GREENVILLE – The second round of tenders resulted in lower bids for the city’s water and sewer extension project, city supervisor Paul Macko said.
“We had a conference call with the EFC (Environmental Facilities Corporation) this morning at 11:30 am,” Macko said on Monday, referring to the organization providing much of the funding for the project. “We have opened the second round of tendering for the water and sewer upgrades. We have five offers.
The project would extend the water and sewer lines, replace a water tank and make other improvements to the system.
The first round of tenders, which opened on June 15, drew responses from five companies to complete the work, but the bids were higher than expected, leaving the city just under $ 2 million to pay. the project.
City council revised the parameters of the project – replacing a 45-year-old tank with a new, smaller, glass-enclosed water tank – and made a bid.
The numbers are lower than in the first round, but Macko did not give details.
“These are just preliminary numbers – we still need the final numbers – but we can save a lot with the second round of bidding,” Macko said on Monday.

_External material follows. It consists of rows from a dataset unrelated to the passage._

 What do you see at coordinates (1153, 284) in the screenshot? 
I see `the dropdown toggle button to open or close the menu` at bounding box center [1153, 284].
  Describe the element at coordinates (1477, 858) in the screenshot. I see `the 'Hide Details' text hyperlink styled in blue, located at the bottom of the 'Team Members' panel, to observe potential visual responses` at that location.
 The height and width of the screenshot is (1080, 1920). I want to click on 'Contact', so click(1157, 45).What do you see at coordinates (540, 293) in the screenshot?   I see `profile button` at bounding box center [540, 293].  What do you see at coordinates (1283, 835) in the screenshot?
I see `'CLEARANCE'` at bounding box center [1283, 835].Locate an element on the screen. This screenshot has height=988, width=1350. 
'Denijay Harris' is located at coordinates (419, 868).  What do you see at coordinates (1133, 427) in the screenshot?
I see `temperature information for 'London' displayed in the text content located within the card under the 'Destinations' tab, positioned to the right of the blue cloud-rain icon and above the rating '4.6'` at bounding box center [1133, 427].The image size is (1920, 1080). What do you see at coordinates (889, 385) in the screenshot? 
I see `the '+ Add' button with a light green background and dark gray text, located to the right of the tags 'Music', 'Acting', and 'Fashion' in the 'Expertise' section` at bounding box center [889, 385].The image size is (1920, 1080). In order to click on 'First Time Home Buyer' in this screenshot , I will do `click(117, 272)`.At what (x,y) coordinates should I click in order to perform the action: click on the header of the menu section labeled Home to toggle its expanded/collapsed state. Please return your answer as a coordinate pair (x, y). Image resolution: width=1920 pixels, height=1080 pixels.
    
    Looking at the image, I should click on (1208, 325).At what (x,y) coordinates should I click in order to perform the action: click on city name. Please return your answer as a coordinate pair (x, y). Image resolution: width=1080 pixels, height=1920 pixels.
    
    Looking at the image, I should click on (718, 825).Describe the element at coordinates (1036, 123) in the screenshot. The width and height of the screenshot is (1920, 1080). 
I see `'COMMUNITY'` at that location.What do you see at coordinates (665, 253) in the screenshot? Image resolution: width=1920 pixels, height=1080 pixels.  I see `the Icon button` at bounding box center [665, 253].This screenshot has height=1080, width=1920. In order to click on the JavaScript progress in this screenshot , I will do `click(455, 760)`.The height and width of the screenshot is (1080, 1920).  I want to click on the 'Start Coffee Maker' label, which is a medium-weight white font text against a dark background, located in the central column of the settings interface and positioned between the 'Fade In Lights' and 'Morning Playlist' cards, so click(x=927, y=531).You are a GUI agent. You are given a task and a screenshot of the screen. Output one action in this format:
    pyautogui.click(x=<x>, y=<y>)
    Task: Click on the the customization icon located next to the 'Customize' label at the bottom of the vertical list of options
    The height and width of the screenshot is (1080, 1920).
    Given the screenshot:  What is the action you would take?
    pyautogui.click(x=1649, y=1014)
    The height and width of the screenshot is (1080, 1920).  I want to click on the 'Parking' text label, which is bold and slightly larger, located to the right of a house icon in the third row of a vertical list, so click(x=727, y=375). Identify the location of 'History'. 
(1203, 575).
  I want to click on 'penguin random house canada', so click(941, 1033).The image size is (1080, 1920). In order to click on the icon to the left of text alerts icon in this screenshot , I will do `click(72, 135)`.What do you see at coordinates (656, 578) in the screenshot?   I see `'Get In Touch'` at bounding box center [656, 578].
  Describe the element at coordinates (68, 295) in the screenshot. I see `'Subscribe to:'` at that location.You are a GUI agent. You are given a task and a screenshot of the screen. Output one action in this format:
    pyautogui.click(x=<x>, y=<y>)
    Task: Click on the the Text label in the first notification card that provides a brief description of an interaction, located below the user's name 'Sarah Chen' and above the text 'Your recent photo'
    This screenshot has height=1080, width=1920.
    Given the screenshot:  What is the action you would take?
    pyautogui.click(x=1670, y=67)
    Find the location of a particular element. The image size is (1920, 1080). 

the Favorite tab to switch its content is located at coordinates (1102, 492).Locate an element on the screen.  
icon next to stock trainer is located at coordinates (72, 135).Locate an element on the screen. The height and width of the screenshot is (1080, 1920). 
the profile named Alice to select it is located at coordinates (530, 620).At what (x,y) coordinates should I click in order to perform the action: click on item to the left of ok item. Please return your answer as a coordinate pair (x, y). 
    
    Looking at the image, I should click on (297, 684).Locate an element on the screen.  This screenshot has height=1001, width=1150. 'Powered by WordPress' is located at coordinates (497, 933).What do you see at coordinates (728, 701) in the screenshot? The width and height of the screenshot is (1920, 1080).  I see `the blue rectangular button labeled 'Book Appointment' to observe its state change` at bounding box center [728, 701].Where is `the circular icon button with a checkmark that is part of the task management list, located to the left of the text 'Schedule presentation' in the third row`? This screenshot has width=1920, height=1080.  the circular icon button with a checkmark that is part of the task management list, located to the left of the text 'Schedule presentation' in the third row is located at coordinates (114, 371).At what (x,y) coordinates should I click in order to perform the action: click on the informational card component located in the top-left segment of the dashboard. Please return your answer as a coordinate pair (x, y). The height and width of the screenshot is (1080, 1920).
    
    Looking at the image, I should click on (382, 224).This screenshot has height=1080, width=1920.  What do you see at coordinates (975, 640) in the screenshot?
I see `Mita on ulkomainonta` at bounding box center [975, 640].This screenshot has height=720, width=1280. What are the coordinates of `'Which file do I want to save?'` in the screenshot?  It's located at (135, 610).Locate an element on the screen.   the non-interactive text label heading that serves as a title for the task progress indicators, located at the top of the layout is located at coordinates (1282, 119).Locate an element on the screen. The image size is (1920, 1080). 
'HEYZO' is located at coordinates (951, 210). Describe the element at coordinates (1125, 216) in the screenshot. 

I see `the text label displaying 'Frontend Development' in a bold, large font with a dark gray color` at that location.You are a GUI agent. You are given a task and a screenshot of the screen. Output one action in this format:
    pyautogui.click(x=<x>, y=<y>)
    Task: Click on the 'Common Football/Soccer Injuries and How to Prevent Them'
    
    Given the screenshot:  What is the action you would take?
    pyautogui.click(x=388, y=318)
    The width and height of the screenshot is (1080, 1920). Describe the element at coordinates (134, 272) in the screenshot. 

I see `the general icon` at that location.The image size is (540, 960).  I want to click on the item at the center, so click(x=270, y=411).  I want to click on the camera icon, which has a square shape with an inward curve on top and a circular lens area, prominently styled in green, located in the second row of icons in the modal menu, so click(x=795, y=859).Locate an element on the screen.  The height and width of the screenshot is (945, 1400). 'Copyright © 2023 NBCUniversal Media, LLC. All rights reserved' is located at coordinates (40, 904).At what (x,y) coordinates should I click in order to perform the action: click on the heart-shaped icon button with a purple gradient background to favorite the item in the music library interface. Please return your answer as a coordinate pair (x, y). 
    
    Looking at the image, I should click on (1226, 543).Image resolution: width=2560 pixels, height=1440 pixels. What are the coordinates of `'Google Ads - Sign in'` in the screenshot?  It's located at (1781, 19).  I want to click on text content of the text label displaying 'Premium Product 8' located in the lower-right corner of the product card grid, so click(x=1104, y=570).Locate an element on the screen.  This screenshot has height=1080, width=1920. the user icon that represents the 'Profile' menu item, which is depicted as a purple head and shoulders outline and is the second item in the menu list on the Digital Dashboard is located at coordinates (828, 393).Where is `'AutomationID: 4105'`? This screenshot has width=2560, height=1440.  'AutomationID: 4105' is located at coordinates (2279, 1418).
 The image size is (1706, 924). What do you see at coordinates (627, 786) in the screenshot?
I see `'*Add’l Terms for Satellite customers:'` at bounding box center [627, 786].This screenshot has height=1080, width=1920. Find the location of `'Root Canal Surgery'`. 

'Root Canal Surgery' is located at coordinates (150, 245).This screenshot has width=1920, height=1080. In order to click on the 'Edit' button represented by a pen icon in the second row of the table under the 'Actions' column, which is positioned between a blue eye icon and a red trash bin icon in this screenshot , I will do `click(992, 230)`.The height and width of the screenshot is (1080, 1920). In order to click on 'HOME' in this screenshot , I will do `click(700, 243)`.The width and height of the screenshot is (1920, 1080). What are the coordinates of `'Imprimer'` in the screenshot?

The new offers still leave the city with a funding gap, but the numbers are closer to reality.
“Give it or take it, it looks like we’ll need about an additional $ 93,790.75 to complete the sewer and we’ll need $ 327,871.60 to supplement the water,” Macko said.
The first round of bidding left the city with a deficit of around $ 2 million.
The numbers are a big improvement, Councilor Travis Richards said of the difference.
“It’s a big leap from where it was before,” said Richards.
“When we had our public hearing last week, we thought it would be closer to $ 2 million,” Macko said. “I think they could crank up the numbers a bit to give us a cushion in case we had any change orders or something unexpected, but I should have finalized the numbers for our August meeting. We’ll have it all done by then.
The city has grant funds from another sewer project completed three years ago that can be used for this project.
“Basically the sewer end is $ 708,213.58, of which we still have $ 614,422.83 in grants available, so that’s pretty close,” Macko said. “And it looks like the water part of it, we’ve got about $ 1,345,000 in water left, so we’re going to need about $ 328,000 more.”
City Councilor John Bensen asked if federal stimulus funds could be used to finance the project.
“Is it possible to use the COVID money for this?” Bensen asked.
A committee has been set up including Councilors Joel Rauf and Travis Richards, as well as other residents of the community, to identify how the city’s stimulus funds should be spent, and infrastructure could be an option, Macko said.
“There is a possibility,” Macko said. “You have to make sure that you are spending the money according to the guidelines.”
The city supervisor said he would finalize the numbers for the second round of offers – and the shortfall – at the next board meeting on August 16.